WHAT YOU NEED TO DO:
[a] In the design review notes, which Phase 0 section specifies one asyncio.Task per probe?
[b] Extend the design review notes, picking up right after their final sentence.

PROVIDED TEXT:
--
Things this design missed that a different lens caught

  • Adversarial inputs. Zero mention of YAML billion-laughs, JSON-bomb depth caps, or O_NOFOLLOW on the BLAKE3 hashing pass. The security design's threat model is the load-bearing rebuttal to ~30% of this design's perf wins (e.g., reading file bytes for cache-key derivation is required for poisoning resistance, not just optional).
  • additionalProperties: false per probe sub-schema. Best-practices makes this load-bearing; perf design never mentions it. A perf-shaped slice that omits a field will silently pass through under Phase 0's probes.*: additionalProperties: true.
  • The roadmap exit criterion. Roadmap says "useful repo-context.yaml ... cache hits on second run ... all probes pass schema validation." Perf design's targets ("≥ 2,400/hr ... 92% cache-hit ... 250 ms incremental p95") are not derivable from the roadmap; the design's own §"Open questions" #7 admits this divergence.

Attacks on the security-first design

Concrete problems

  1. Problem: The parser sandbox is a brand-new architectural layer that Phase 0 never sanctioned, and it inverts Phase 0's coordinator-runs-probe-in-event-loop model. Why it matters: Phase 0 §2.6 specifies "One asyncio.Task per probe via asyncio.create_task + asyncio.wait_for(timeout=timeout_s). ... No thread pool. Probes that shell out use asyncio.create_subprocess_exec (via exec.run_allowlisted)." This design routes every probe through python -m codegenie.probes._sandbox — i.e., a fork+exec of the codegenie wheel itself per probe. That requires a new codegenie.probes._sandbox entry point (a module the Phase 0 layout does not include), a new IPC contract over stdout JSON (a parser surface inside the parent that the design itself notes is "JSON, not pickle"), and a new process-tracking table (mentioned in §"Coordinator" but not designed). This is not "extension by addition" — it changes how every probe runs. Where: §"Components" → "Parser Sandbox" + §"Architecture" diagram showing python -m codegenie.probes._sandbox <probe-module> between every coordinator and probe.
--
PROVIDED RECORDS:

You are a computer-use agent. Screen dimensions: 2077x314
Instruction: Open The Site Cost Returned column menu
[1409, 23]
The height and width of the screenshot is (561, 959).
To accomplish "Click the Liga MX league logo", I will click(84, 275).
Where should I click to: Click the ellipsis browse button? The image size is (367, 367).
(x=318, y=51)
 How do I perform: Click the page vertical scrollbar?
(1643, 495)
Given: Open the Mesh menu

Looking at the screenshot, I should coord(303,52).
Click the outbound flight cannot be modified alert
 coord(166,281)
--
ANSWERS FOR THE EXERCISE:
[a] Phase 0 §2.6.

[b]
  2. Problem: Per-probe ~150–300 ms fork+exec overhead × 6 probes = ~1.5 s of pure overhead on every cold-cache gather, and the design's own resource-profile admits this puts CI past Phase 0's ≤ 90 s p95 budget. Why it matters: Phase 0 §3.2's CI walltime budget is a measured commitment. The design says "We exceed the Phase 0 target deliberately; the security gate is worth the spend" — but Phase 0 §3.2 lists six parallel jobs at ~70–90 s wall-clock total, with security already at ~30–40 s. Adding 1.5 s × N test fixtures of cold-cache gather to the test job is not 20 s; it scales with the adversarial fixture count (≥ 50 hostile inputs per the design's own goal), each requiring a fresh sandbox. The implicit math is closer to "CI walltime grows linearly with adversarial corpus size." Where: §"Resource & cost profile" — "Sandbox fork-and-exec overhead. ~150–300 ms per probe execution. Six Layer A probes × cold cache = ~1.5 s wall-clock added."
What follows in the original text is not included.